Today the Maine Senate voted 28-7 to defeat L.D. 1549, “An Act To Provide an Exemption for Incidentally Caught Lobsters.” The Bill, which I wrote about last week, is the latest in a series of legislative actions attempting to help save Maine’s embattled groundfishing fleet by allowing groundfishers to land lobster incidentally caught in their trawl nets.
Maine is the only state that does not allow the landing of lobster bycatch, and Maine groundfishers who land lobster bycatch in states where the practice is legal face up to a $50,000 fine from the State of Maine. Supporters of the Bill argue that removing the possibility of a fine would help keep groundfishing boats in Maine.
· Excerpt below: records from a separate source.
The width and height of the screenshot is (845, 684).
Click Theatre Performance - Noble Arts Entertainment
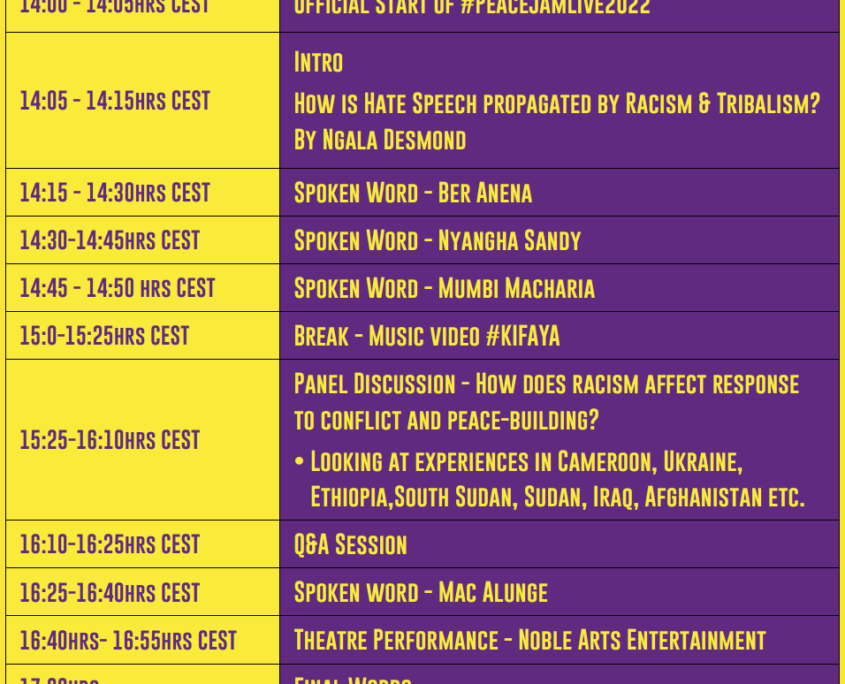(530, 640)
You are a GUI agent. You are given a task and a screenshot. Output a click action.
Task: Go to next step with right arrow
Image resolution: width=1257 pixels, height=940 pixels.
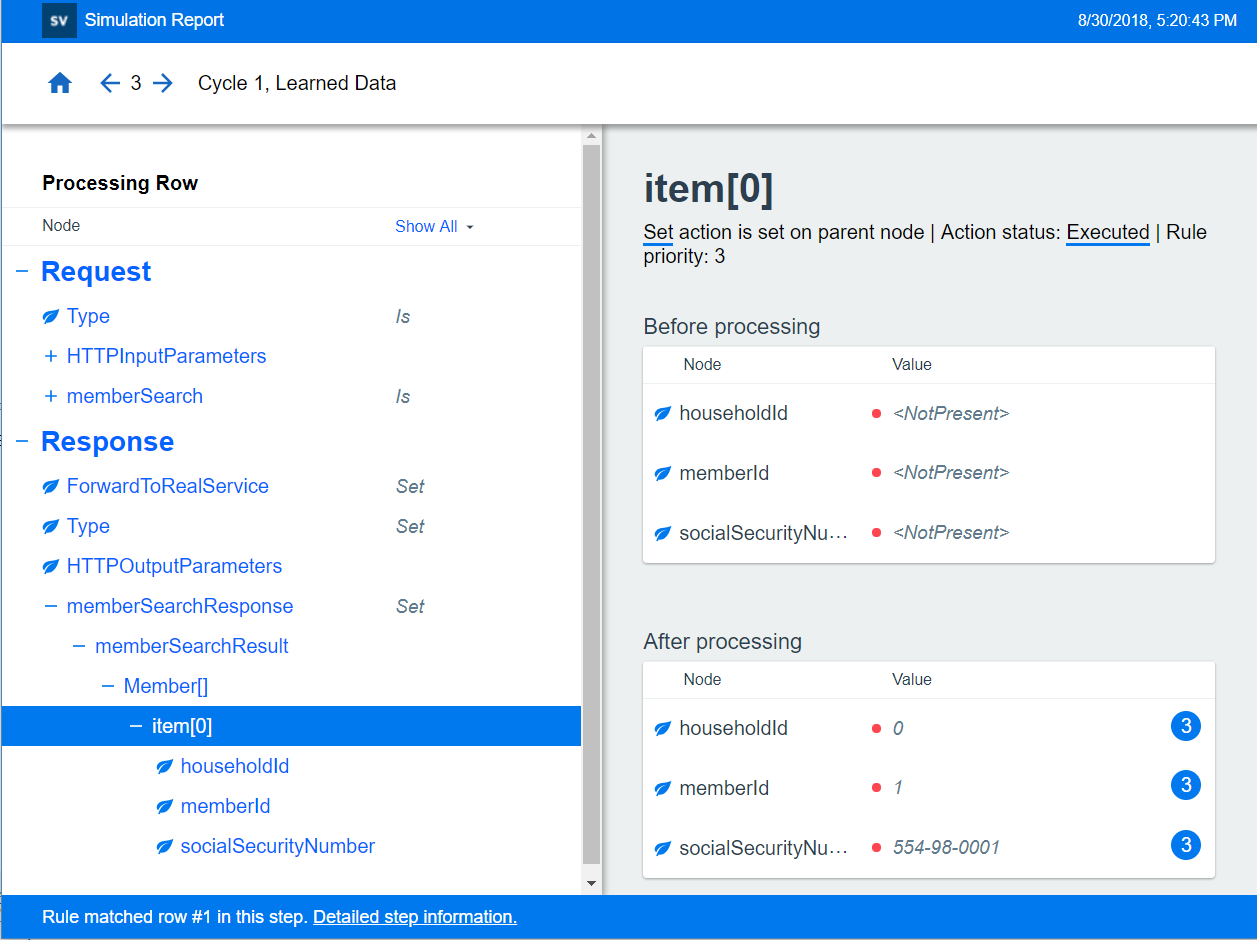163,84
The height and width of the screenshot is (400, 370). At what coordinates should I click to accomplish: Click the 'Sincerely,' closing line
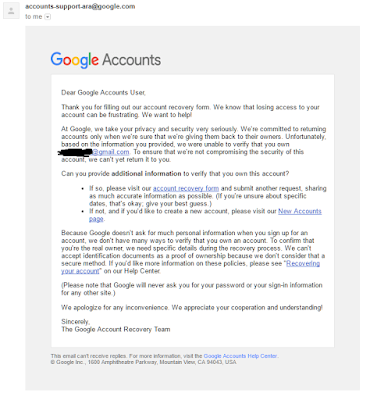pos(75,322)
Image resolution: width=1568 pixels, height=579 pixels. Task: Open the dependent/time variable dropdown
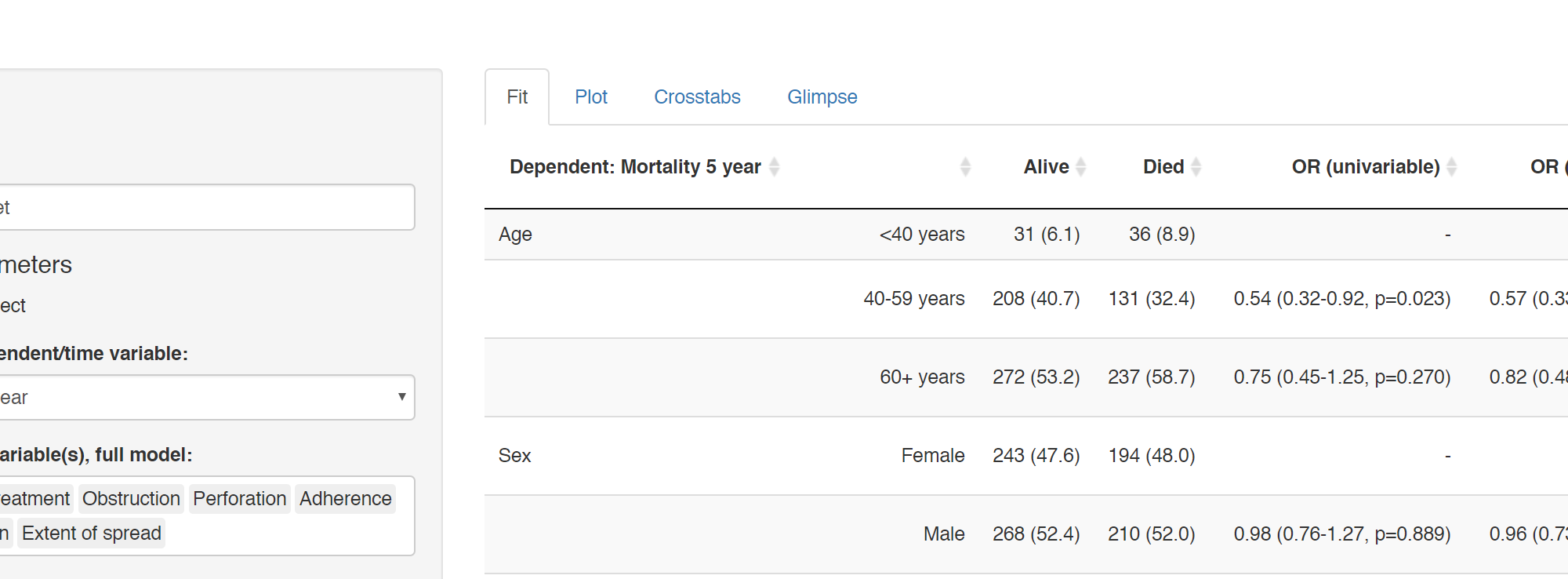205,398
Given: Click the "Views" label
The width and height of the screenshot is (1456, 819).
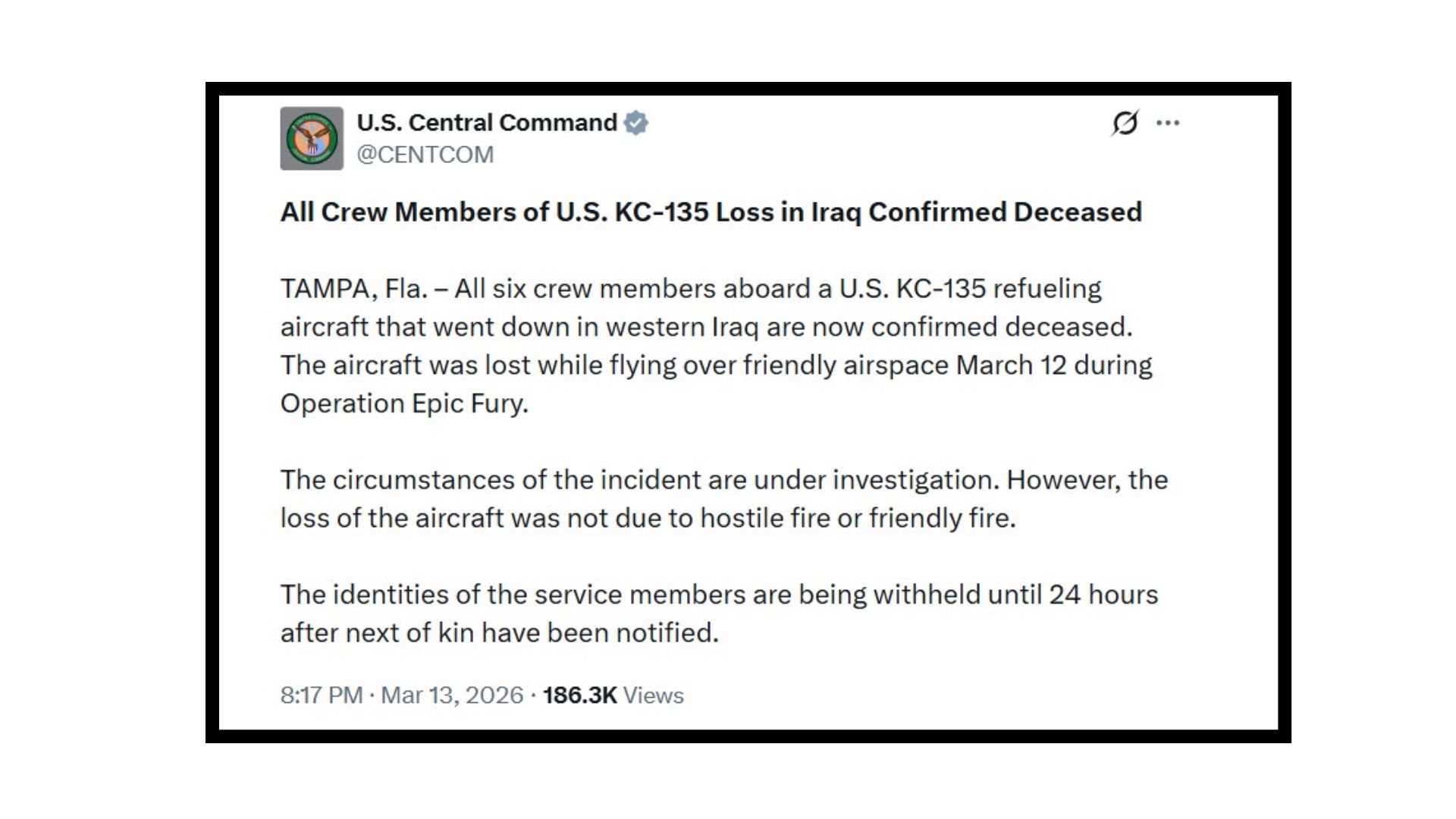Looking at the screenshot, I should point(654,695).
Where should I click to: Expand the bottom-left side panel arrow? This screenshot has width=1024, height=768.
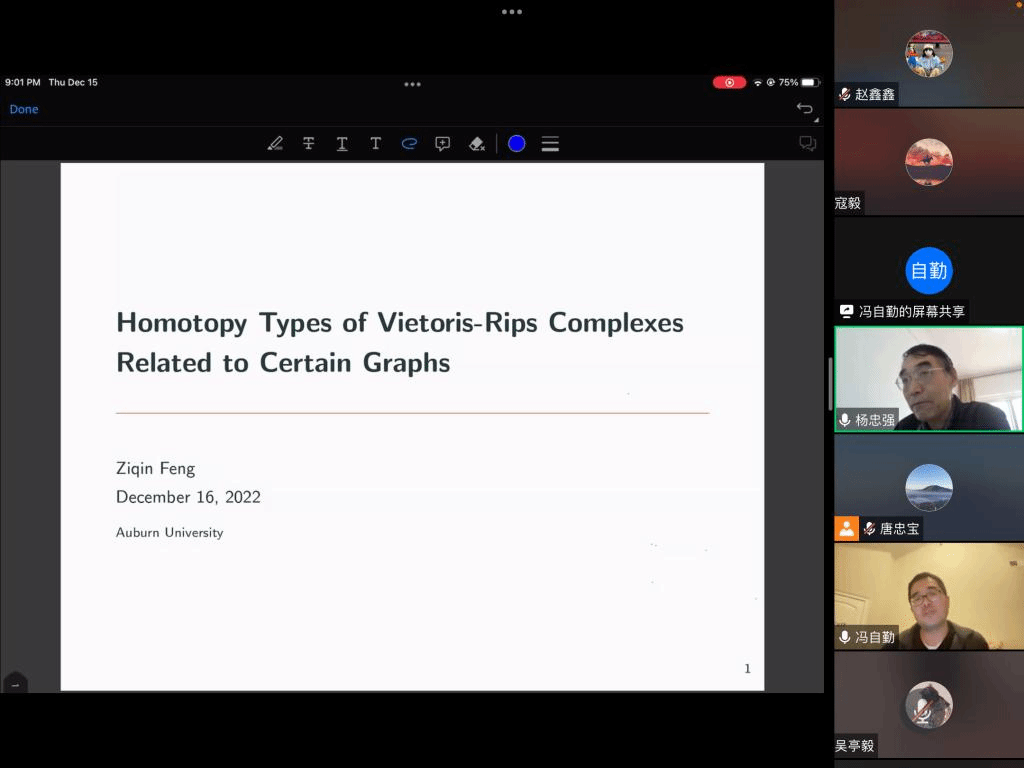pyautogui.click(x=15, y=684)
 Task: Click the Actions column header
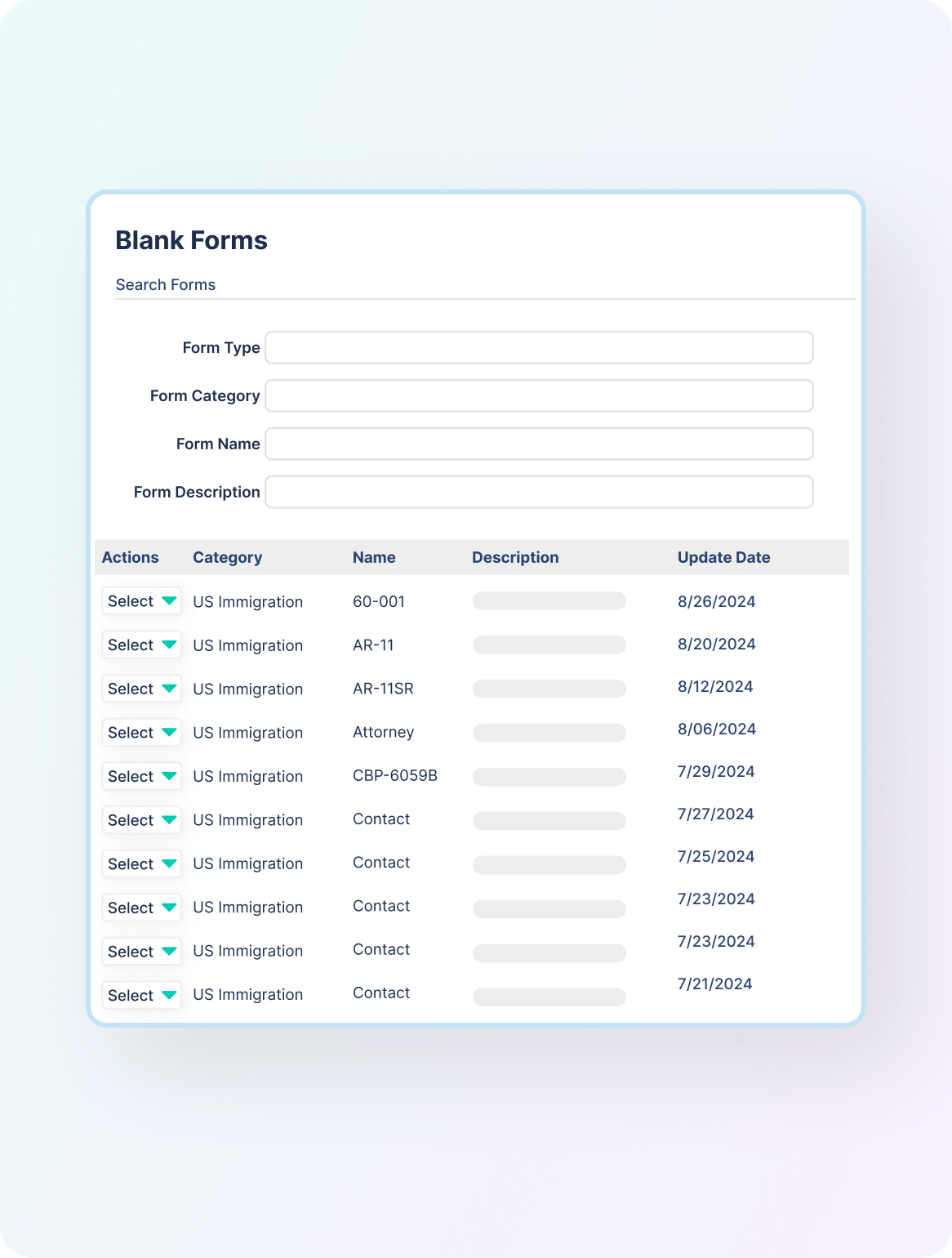[x=131, y=557]

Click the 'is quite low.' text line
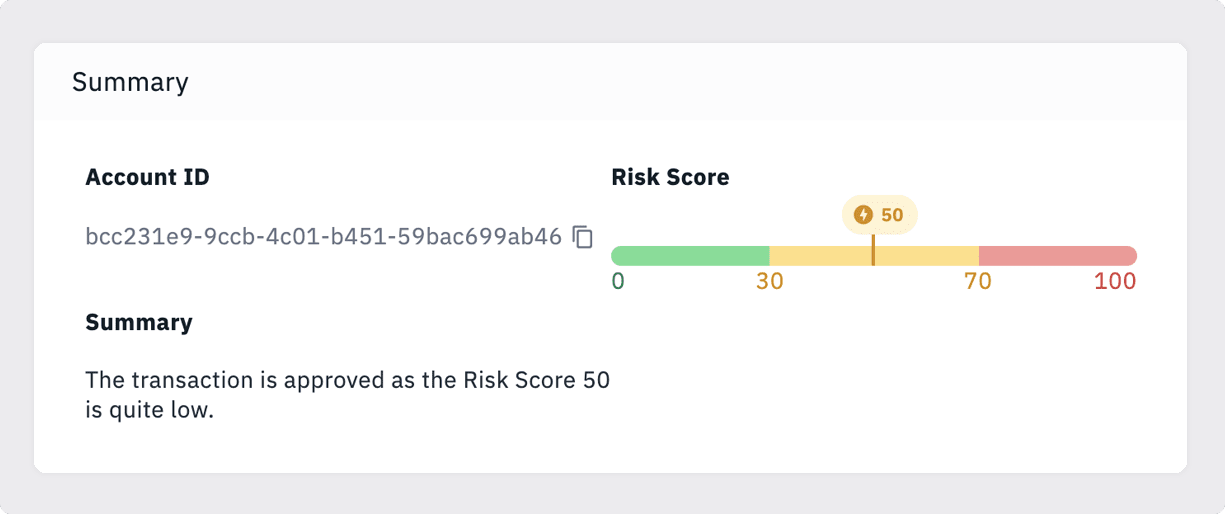point(150,410)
The Bill’s sponsor, Senator Anne Haskell, has gone so far as to say Maine risks losing its groundfishing industry if L.D. 1549 is not passed.
Earlier this session Haskell introduced L.D. 1097, a bill that would have made it legal to land incidentally caught lobsters in Portland, Maine. That bill, although having the support of Governor Paul LePage, Portland Mayor Michael Brennan and the Maine Department of Marine Resources (DMR), was unanimously voted down by the Maine Legislature’s Joint Standing Committee on Marine Resources in late April. L.D. 1549 is seen by its proponents as a compromise approach.
Although endorsed by a close vote in the Marine Resources Committee last week, L.D. 1549 was strongly opposed by the Maine Lobstermen’s Union and other opponents of any action that would loosen regulations and open up the possibility of increased dragging for lobster.